I’m sure it speaks to many young people. And that leads me to the question at the heart of my little essay here: How do we who enjoy church, who believe it is valuable, get young people, the same ones, say, who are moved by Hozier’s song, to go to church, to participate in religions they might have grown up in but now turn away from?

A recent article posted by Sam Eaton at the Faith It website addresses this question with a list of 12 suggestions. You can read it here. Many of Eaton’s ideas are great, but I’ll confess I shrugged my shoulders at some, wondering if they’d really make a difference.

But the article stuck with me, taking me back to my own days of being a “yute,” thinking of my own three children, who fall into the millennial category. Two of them are regular churchgoers while the other is spiritual and goes to church, quite willingly, with family but isn’t attached to a particular one she seeks out regularly.

To think about the questions I posed above, though, you first have to ask a question many millennials probably pose to themselves: Is church necessary?

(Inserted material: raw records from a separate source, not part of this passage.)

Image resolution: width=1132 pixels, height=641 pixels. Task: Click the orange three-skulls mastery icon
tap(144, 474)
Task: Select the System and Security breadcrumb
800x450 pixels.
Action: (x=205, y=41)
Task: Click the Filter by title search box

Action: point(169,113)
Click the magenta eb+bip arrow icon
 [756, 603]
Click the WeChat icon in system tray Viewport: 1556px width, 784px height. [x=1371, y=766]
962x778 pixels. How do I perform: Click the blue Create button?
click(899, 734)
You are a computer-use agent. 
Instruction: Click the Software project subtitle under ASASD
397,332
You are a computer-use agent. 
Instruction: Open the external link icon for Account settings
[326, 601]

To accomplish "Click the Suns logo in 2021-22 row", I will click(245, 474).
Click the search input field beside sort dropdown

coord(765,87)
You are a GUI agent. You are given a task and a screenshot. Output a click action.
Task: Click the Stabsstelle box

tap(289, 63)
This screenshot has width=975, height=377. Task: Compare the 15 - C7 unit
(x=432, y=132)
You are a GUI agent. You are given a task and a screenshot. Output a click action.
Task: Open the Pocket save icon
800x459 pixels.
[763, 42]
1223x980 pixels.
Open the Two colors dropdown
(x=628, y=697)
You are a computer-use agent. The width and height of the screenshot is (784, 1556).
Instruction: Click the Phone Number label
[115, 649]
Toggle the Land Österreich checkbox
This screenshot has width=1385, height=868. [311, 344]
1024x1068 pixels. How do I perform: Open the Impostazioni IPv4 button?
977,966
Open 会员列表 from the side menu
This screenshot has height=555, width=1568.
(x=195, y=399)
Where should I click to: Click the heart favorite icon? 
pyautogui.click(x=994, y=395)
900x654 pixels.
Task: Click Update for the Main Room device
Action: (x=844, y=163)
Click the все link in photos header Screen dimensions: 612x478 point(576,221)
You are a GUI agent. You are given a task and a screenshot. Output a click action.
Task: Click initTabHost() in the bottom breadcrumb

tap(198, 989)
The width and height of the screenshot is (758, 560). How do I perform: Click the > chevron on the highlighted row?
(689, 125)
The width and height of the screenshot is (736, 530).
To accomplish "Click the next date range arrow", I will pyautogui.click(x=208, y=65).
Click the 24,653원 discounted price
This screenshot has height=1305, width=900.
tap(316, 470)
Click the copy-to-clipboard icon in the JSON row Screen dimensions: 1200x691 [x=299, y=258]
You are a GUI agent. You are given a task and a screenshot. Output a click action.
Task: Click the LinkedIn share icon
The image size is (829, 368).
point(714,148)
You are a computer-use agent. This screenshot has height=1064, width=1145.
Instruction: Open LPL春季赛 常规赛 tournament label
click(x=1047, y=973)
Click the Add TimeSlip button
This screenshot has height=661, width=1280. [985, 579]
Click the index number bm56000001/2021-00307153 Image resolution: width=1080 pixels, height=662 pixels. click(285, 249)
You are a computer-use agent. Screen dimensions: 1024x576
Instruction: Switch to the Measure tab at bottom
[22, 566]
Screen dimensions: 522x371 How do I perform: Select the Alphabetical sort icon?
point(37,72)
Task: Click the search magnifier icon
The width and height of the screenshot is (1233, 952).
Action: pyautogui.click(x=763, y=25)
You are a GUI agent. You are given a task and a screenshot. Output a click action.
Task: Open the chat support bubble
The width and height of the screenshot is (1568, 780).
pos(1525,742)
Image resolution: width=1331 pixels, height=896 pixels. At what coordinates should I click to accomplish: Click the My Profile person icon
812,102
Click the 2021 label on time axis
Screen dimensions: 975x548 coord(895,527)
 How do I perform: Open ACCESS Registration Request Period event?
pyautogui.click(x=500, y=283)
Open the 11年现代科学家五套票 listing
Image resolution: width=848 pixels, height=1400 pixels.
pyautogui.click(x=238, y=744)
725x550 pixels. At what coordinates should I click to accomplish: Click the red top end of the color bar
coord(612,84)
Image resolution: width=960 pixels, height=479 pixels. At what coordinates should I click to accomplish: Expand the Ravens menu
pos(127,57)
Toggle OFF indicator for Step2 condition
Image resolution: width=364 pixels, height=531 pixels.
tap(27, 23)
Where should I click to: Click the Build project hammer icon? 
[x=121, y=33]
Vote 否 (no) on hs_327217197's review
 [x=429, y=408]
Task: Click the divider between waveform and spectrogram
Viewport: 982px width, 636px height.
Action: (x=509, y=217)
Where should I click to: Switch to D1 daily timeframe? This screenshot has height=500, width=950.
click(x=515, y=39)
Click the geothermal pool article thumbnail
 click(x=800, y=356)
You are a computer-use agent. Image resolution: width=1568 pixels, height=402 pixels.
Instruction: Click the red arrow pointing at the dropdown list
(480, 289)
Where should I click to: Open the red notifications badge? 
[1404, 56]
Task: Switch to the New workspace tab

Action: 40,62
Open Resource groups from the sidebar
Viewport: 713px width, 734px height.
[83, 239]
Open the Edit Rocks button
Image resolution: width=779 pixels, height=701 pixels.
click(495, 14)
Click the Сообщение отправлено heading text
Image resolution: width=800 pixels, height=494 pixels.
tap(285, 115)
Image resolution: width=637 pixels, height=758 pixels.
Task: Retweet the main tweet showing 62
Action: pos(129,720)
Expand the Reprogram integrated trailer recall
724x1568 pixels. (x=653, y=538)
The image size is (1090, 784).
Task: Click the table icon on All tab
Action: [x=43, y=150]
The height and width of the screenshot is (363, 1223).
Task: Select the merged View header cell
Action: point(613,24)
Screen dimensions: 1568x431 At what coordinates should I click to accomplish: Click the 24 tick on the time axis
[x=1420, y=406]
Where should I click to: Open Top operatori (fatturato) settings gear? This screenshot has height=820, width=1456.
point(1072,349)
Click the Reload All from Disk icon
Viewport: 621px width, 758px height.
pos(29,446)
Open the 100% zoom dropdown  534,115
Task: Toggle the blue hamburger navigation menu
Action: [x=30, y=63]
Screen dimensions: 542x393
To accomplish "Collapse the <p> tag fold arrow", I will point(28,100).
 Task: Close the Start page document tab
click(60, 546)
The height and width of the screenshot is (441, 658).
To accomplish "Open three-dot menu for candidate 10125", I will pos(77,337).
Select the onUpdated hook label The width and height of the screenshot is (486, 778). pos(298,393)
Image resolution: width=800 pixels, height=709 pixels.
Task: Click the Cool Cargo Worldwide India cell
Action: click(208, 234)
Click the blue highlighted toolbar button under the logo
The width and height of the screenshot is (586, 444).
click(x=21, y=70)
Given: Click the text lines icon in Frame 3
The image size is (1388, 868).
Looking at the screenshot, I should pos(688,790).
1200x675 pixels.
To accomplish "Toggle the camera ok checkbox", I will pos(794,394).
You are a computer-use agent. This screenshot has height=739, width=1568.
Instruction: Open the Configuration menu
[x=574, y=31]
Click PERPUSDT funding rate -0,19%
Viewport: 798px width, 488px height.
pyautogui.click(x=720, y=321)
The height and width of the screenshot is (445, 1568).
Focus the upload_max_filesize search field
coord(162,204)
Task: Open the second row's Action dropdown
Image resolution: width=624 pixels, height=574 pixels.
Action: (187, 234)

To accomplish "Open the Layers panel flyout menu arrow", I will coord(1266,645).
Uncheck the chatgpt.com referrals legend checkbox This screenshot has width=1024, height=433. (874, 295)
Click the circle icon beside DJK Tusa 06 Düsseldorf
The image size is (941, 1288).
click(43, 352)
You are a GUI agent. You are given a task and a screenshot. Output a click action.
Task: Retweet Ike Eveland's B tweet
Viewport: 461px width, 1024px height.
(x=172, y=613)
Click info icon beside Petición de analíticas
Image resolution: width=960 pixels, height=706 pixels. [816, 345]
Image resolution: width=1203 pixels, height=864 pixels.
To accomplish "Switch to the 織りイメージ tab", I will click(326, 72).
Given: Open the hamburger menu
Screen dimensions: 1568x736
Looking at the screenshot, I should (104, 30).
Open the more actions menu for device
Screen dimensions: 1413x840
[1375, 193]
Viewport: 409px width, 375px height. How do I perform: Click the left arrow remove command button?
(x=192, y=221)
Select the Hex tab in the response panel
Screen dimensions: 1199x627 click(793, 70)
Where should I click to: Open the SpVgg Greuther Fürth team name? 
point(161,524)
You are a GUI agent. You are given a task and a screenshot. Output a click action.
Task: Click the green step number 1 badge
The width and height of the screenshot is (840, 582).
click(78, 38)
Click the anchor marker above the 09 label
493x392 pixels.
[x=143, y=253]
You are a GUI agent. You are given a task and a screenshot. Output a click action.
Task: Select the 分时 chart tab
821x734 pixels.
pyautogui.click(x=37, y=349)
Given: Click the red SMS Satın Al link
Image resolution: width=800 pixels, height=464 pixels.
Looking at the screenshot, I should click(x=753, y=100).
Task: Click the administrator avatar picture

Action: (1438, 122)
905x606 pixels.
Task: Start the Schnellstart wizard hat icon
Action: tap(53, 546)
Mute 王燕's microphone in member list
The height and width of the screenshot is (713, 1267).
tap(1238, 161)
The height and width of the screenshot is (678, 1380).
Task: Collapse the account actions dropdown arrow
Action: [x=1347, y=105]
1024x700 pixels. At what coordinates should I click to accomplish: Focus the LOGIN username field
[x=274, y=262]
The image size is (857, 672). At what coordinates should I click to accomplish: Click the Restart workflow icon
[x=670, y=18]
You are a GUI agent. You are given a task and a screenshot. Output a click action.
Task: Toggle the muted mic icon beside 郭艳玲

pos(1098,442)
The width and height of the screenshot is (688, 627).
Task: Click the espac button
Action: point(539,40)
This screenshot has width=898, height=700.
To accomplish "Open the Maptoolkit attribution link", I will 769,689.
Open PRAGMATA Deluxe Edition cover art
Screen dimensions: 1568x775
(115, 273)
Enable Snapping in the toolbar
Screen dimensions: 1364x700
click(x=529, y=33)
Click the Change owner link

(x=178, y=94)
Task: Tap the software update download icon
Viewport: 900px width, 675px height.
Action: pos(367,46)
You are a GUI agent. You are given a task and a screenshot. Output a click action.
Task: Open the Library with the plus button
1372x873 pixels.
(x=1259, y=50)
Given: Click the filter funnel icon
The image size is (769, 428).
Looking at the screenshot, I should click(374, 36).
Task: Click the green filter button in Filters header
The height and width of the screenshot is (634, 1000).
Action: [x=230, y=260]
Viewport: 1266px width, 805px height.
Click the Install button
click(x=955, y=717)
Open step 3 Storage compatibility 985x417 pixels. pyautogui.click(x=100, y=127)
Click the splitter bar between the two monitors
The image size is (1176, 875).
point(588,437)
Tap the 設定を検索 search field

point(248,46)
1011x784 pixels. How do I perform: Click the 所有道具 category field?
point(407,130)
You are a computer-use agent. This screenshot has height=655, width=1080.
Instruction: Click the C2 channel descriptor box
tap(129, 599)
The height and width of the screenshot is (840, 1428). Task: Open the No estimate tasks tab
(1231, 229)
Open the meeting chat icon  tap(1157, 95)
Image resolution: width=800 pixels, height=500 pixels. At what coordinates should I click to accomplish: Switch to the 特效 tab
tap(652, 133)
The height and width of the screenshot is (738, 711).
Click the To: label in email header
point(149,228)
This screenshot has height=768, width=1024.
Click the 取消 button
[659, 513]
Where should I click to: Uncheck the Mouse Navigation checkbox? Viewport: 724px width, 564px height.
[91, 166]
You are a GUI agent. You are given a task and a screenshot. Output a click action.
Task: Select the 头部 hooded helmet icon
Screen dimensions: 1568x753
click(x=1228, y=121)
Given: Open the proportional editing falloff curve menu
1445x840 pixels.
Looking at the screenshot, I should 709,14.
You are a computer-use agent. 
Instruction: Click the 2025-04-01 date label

Is it absolutely necessary for salvation, for a relationship with God, for living a Godly life or being a good Christian. And, to be brutally frank, the answer is…probably not. One can live a perfectly beautiful life as a loving, giving Christian, as a devout believer to the depths of one’s soul, and I somehow doubt God will be checking your church attendance record when you stand at the pearly gates.

Without consulting any surveys or polls, I suspect that’s where many young people are today, not going to church because they don’t see it as the be-all and end-all of how to lead a good, spiritual life with a daily connection to God or the gospel. It doesn’t mean they don’t think about God.

We have to face that if we want to attract young people to church, we people of a certain, ahem, age (when asked the year of my birth now, I tend to mumble…). We have to understand that for many young people, church simply isn’t a priority, and they don’t view nonattendance as sinful.

Okay, then, if that’s the case, what will lure them to the red doors? And to answer that question, I ask myself: What do I get out of church, and what do I want young folks to get out of it?

First, if young people showed up at my church, they’d see a sea of white and gray hair. The average age of our parishioners is in the mumble-mumble area. And while millennials are perfectly capable of being polite and nice to their elders, chatting up a granny probably isn’t high on their list of fun things to do.

Don’t get me wrong: I don’t think we need to look for ways to make worship “fun” or “relevant” for them. If they come to worship, the focus is on God and away from our own needs. Sometimes it’s about boosting our neighbor up in his/her focus on God. There are Sundays when I’m tired and don’t want to go to church, but I go because I know there might be people there who need to see other people standing with them. e69ee70e4c409afbe64b1e07af353f43

And that’s a ministry of sorts that kindhearted millennials will surely understand…once we get them through the doors. They’ll understand, because they’re smart, that going to church is about gathering in a community of love and support where people lift each other up…to God.

So my one big suggestion for getting them there is to first attract them to the idea of church community by ministering to their needs, lifting them up by helping them. And–don’t laugh at me–but I think one of those needs is fairly simple: the need for a place to socialize that doesn’t cost anything.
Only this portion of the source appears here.